(Collected data)

* Start *

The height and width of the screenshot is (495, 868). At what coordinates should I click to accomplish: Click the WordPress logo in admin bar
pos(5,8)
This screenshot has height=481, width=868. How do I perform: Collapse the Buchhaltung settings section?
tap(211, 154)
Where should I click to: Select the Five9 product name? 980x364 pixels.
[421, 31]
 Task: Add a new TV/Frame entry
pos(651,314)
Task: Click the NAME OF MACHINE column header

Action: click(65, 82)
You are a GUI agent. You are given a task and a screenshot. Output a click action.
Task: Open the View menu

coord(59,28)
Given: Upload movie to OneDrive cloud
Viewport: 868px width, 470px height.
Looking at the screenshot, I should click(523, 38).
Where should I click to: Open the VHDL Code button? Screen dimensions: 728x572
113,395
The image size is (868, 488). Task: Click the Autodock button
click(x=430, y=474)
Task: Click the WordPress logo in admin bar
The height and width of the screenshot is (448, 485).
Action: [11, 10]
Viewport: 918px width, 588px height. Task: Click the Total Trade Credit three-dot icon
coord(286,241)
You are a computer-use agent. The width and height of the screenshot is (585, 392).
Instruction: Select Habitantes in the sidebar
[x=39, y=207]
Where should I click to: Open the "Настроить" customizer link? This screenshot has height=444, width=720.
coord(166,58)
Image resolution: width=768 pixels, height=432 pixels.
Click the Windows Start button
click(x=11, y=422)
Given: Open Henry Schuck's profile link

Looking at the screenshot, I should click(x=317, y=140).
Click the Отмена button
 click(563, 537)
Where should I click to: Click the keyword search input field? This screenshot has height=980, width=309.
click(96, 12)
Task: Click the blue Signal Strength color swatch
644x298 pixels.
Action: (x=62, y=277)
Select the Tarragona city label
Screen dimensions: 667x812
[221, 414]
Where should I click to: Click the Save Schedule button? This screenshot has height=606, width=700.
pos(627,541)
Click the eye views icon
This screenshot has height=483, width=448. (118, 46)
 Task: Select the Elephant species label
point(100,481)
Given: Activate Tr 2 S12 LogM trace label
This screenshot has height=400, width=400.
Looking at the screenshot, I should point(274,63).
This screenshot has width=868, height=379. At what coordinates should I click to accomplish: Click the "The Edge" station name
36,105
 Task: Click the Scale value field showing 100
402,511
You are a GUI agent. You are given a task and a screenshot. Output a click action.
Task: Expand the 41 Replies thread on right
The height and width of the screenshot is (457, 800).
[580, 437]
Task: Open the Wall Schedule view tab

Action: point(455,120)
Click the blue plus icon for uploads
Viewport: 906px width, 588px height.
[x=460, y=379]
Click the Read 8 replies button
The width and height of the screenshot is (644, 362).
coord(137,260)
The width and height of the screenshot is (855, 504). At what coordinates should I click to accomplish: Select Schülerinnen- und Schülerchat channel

* End *

Problem to work on: Express the records from the start through the line with "tap(211, 154)" as a two-column CSV with the headers text and answer. Write one row per record, put each value in its own quoted field, and replace line breaks with spaces.

Solution to the exercise:
text,answer
"The height and width of the screenshot is (495, 868). At what coordinates should I click to accomplish: Click the WordPress logo in admin bar","pos(5,8)"
"This screenshot has height=481, width=868. How do I perform: Collapse the Buchhaltung settings section?","tap(211, 154)"